Authentication

All API requests must be authenticated. The Zeitstrom API supports multiple authentication methods depending on your use case.

API Token

API tokens provide long-lived, scoped access to the API. Each token can be restricted to specific endpoints, giving you fine-grained control over what an integration is allowed to do.

Include the token in the Authorization header of every request:

curl -X GET "https://api.zeitstrom.com/api/v2/employees/employees/" \
  -H "Authorization: Token 9944b09199c62bcf9418ad846dd0e4bbdfc6ee4b"

Token Permissions

Each API token has a permissions field that controls which endpoints it can access. When a token does not have permission for a given endpoint, the API returns a 403 Forbidden response.

OAuth2

OAuth2 is the standard authentication method used by the Zeitstrom mobile apps and can be used for integrations that act on behalf of a user.

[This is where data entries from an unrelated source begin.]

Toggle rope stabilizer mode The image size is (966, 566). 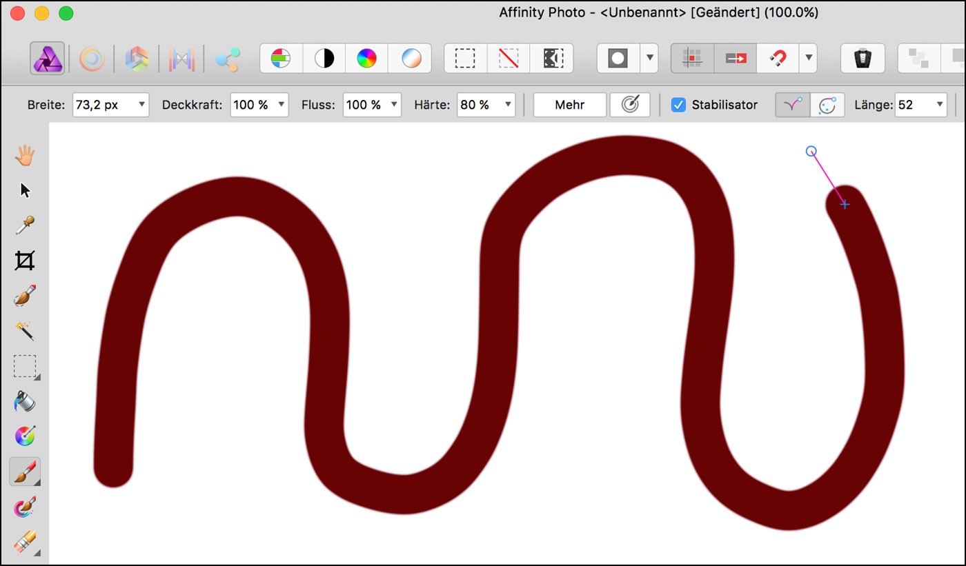pos(794,105)
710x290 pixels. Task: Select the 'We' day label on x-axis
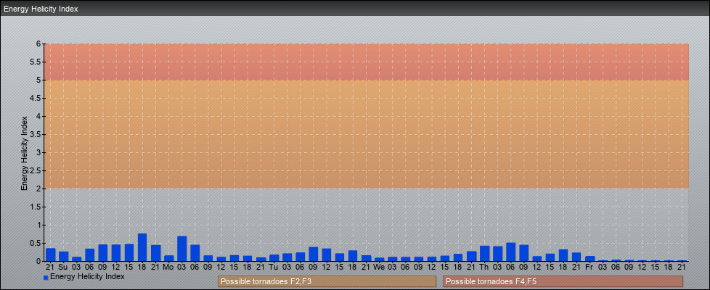[x=379, y=267]
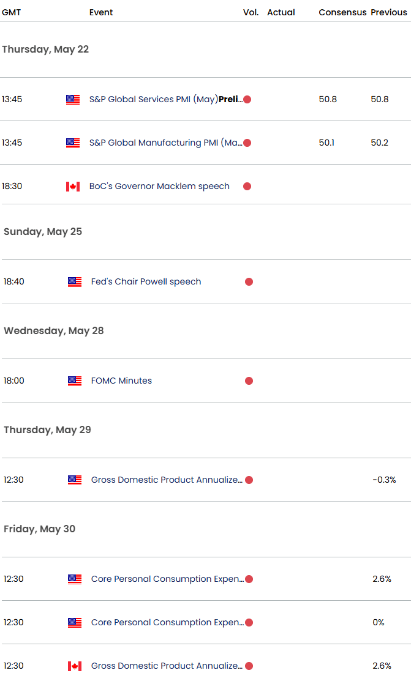Click the volatility marker beside US GDP Annualized
This screenshot has width=411, height=673.
click(249, 480)
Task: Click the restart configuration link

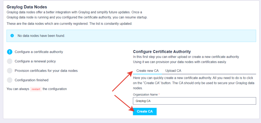Action: pyautogui.click(x=36, y=89)
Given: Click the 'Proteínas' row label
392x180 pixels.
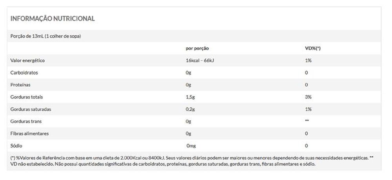Looking at the screenshot, I should click(20, 85).
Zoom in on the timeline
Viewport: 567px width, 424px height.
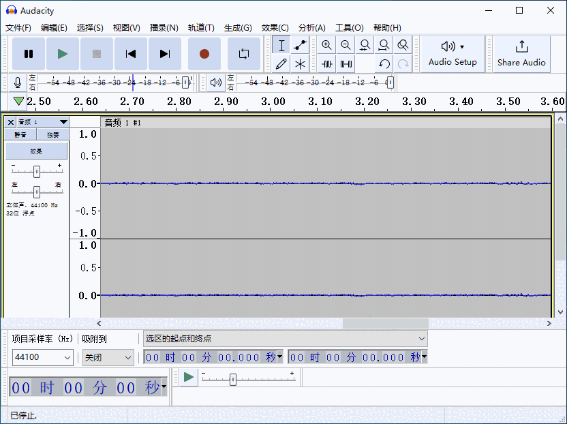click(x=326, y=45)
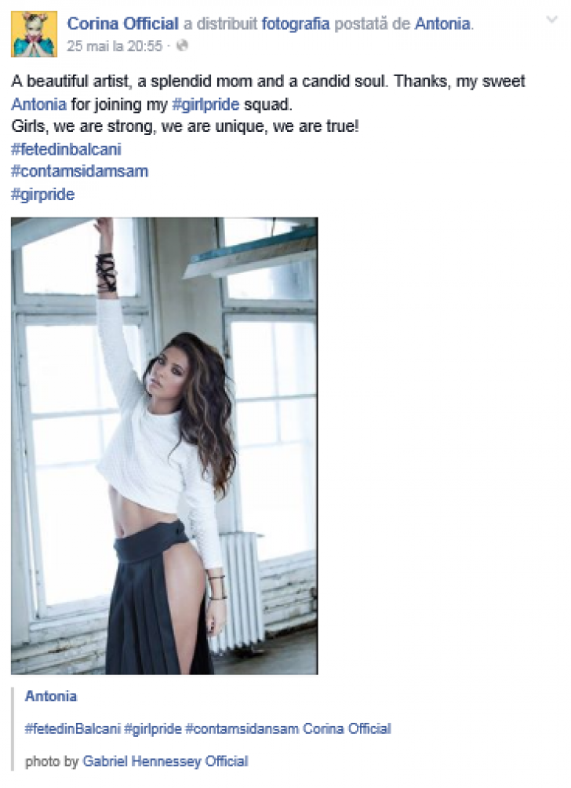The height and width of the screenshot is (788, 571).
Task: Open the #girlpride hashtag in post text
Action: point(205,104)
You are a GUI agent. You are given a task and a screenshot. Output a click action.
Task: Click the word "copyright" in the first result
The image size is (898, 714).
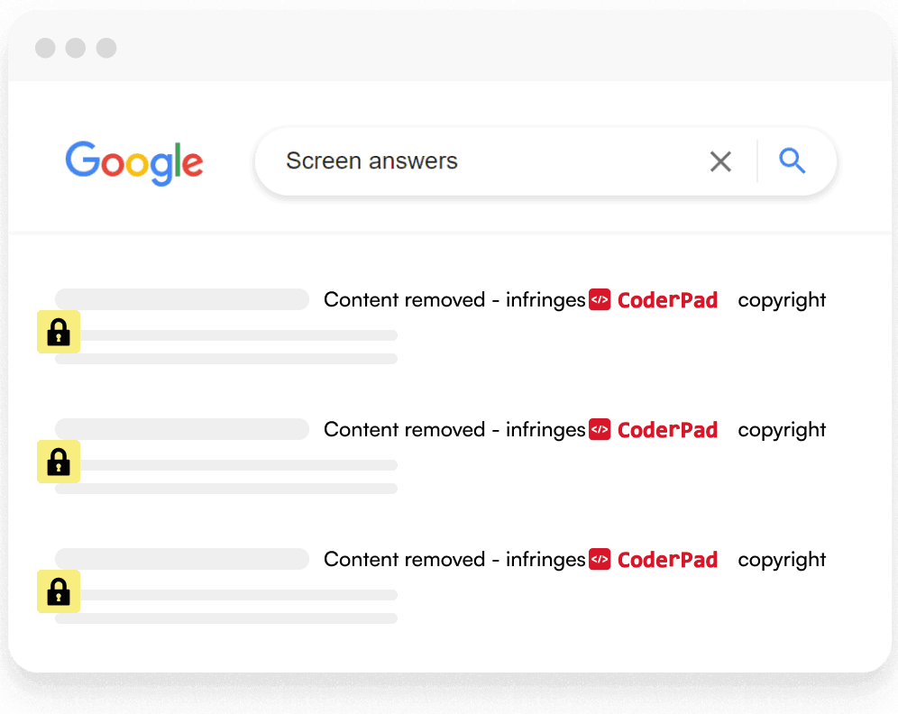[x=782, y=300]
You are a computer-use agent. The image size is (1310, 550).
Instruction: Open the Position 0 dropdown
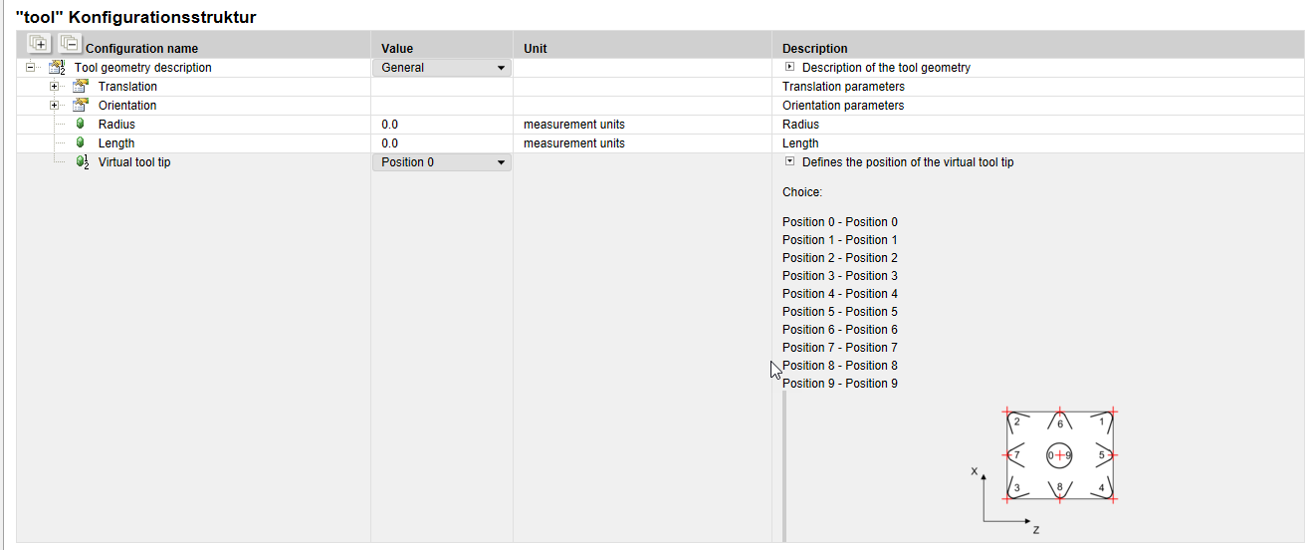pyautogui.click(x=442, y=162)
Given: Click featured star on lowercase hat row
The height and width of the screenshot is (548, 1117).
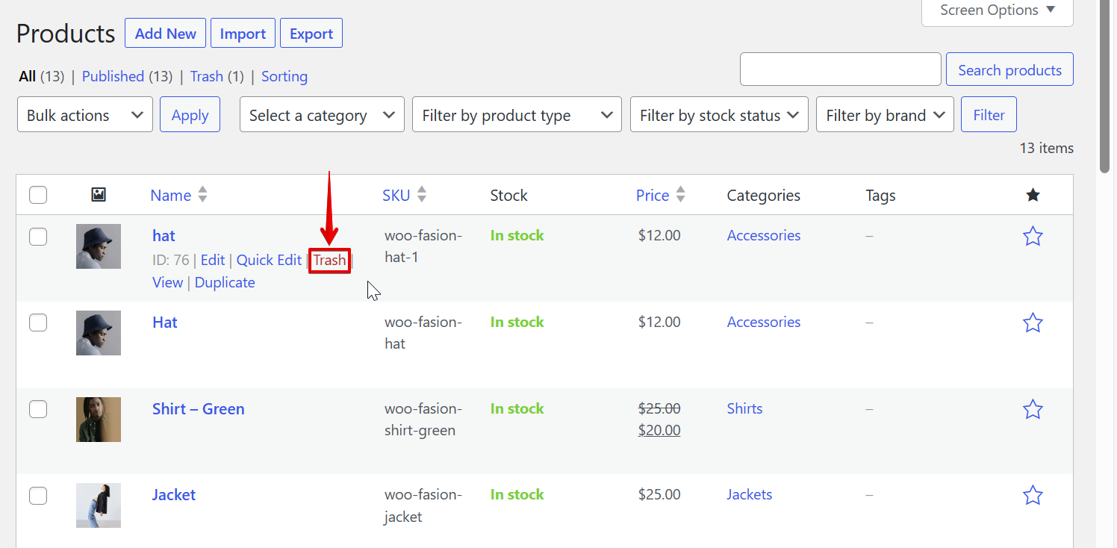Looking at the screenshot, I should (x=1033, y=237).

The OAuth2 flow issues an access token via the token endpoint:

curl -X POST "https://api.zeitstrom.com/o/token/" \
  -H "Content-Type: application/x-www-form-urlencoded" \
  -d "grant_type=password&username=user@example.com&password=yourpassword"

Use the returned access token in subsequent requests:

curl -X GET "https://api.zeitstrom.com/api/v2/employees/employees/" \
  -H "Authorization: Bearer your_access_token"

Basic Authentication

HTTP Basic Authentication can be used for simple integrations or testing. Provide your Zeitstrom username and password encoded as Base64.

curl -X GET "https://api.zeitstrom.com/api/v2/employees/employees/" \
  -u "user@example.com:yourpassword"

Session Authentication

Session-based authentication uses browser cookies and is primarily used by the Zeitstrom web application. It is not recommended for API integrations but is available when making requests from a browser session where the user is already logged in.